Tuesday, 24 June 2008

Reclaiming Basra

By Sudarsan Raghavan
Washington Post

BASRA, Iraq - The Iraqi army soldiers walked with confidence into this city's notorious Five Miles neighborhood. Shiite militiamen once greeted them with machine guns and rocket-propelled grenades. Now, smiling children waved, and a nearby market pulsed with energy. "Nobody before was able to get in here," said Col. Bilal al-Dayni, surveying the battle-scarred landscape.

For Dayni, a barrel-chested former officer in Saddam Hussein's military, the scene was a vindication. The Americans disbanded Hussein's army after the 2003 invasion. Under British administration, Basra fell into the grip of zealots and gunmen. But nearly three months after the Iraqi government launched an offensive to reinstall authority, about 30,000 Iraqi soldiers control Basra, providing a glimpse of what might happen when the bulk of U.S. troops depart Iraq.

"The Iraqi army is like an antique vase," said Dayni, beaming. "When you remove the dust, you will find a diamond."

As the two countries pursue contentious negotiations over the future role of the U.S. military in Iraq, the evolution of Basra suggests that Iraqi troops, when deployed in large numbers in areas without deep sectarian divisions, can provide security largely on their own.

For Iraqi army commanders in this strategic southern Shiite city, where much of Iraq's oil flows to the rest of the world, the Basra offensive has reinvigorated their sense of pride.

"Iraqis feel sensitive to the presence of foreign troops, so of course people will deal differently with Iraqi forces," said Brig. Gen. Mohan al-Freiji, the former top Iraqi army commander in Basra. "We understand Islamic society, our soldiers know the language, and we connect better with our people.

Dayni stepped out of his Humvee and walked to a corner of a wide, traffic-choked highway that led toward Baghdad. Before the offensive, residents called it the Road of Death. Dayni knew why: In early April, a bomb killed his battalion commander, Brig. Gen. Wisam Salih Mahdi, a few yards from where Dayni stood.
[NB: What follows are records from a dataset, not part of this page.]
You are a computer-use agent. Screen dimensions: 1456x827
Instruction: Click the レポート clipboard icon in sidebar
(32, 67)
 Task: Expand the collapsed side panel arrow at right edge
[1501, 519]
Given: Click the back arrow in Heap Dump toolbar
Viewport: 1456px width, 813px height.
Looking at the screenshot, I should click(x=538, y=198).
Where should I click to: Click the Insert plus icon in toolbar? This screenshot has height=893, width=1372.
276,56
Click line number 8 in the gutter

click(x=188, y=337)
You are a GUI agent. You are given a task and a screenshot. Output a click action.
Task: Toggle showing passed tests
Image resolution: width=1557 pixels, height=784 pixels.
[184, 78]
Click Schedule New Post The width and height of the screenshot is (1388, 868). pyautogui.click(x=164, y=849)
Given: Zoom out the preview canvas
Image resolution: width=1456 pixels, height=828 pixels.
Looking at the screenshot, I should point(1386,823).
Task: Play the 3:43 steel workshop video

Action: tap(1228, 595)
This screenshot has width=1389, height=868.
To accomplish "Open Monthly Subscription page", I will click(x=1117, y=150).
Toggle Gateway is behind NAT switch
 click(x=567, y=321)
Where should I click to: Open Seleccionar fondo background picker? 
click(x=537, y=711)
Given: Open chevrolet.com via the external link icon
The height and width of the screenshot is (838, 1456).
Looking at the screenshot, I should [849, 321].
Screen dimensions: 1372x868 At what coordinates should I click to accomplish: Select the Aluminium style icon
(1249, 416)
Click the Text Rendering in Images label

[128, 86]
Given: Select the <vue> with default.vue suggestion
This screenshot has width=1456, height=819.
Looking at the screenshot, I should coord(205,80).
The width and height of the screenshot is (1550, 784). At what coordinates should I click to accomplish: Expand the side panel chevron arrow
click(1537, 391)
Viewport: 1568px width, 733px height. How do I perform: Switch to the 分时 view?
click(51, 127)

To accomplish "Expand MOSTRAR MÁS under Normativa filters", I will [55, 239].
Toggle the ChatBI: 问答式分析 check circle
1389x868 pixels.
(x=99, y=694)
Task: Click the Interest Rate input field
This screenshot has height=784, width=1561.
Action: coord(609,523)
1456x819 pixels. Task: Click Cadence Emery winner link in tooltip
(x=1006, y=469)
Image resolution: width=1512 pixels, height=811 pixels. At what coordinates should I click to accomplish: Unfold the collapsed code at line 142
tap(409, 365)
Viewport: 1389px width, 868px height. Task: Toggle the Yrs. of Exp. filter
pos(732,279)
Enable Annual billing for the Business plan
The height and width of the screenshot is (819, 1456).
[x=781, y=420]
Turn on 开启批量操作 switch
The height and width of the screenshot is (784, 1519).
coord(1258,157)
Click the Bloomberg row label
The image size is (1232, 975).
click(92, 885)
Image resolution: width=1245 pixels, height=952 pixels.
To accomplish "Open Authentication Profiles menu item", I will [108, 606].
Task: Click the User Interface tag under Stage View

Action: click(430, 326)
"The militias in Basra are finished," Dayni said. "What remains are the last fugitives, like their last breath."

The Basra offensive, by all descriptions, was a haphazard affair. Prime Minister Nouri al-Maliki consulted neither his political allies nor Iraq's parliament. American generals knew of the operation a few days before its launch. In the initial days, hundreds of Iraqi army soldiers fled their posts, forcing Maliki to bring in reinforcements. Clashes erupted across southern Iraq and in Baghdad's Sadr City district, the stronghold of Shiite cleric Moqtada al-Sadr's Mahdi Army.

But outside forces came to Maliki's aid. British and American warplanes bombarded Shiite militia targets, and U.S. military advisers assisted Iraqi commanders. Sadr urged his fighters to stand down and obey a cease-fire he imposed last August.

But Basra's sudden transformation, from a city under the control of fundamentalist militias to one in which simple freedoms like playing music can be enjoyed again, has brought praise for the Iraqi army. In interviews across the city, Basrans also expressed anger at the British, who steadily slashed their forces from a high of 43,000 in 2003 to a current level of 4,000.

Many Basrans believe the British did not take a forceful stand against the militias because they were wary of high casualty counts in a war that is unpopular in Britain.

"The presence of the British forces in Basra was a tragedy," said Ayad al-Kanaan, a tribal leader in the city's Tannouma enclave, once a stronghold of the Mahdi Army. "We believed there was a deal between the British and the militias: 'Don't attack us. And we won't chase you.' "

In al-Andalus Park, Abdul Ridha Ali, 55, was strolling between swings and slides with his daughter, an action he had been too afraid to take under British control. Then, militiamen routinely patrolled the park and attacked anyone they deemed un-Islamic.

"The British didn't understand us," Ali said. "Iraqis know their ground, their neighborhoods, their people. The government is from our people."

Dayni's convoy of Humvees proceeded to a market in the center of Five Miles. He got out and walked without a bulletproof jacket past stalls, stopping to chat with shopkeepers. He asked about their lives, their businesses. He joked with children. One shopkeeper approached him and told him that several shops down the road had been damaged during the offensive.

"When are we going to be compensated?" the shopkeeper demanded.

Dayni smiled, and cupped his fingers and thumb together in an Iraqi gesture that signifies patience. "I'll do my best for you," Dayni said, avoiding confrontation.

Earlier that morning, Dayni and his soldiers solved a dispute between two groups of young men by using traditional Iraqi tribal negotiation. "If it happened before we were in Basra, there would have been rivers of blood," Dayni said.

His soldiers surrounded him, heavily armed. One carried a rocket-propelled grenade launcher on his shoulder. But for many of the vendors, the show of force bolstered confidence. "Believe me, we are satisfied and comfortable as long as you are here," another shopkeeper told Dayni.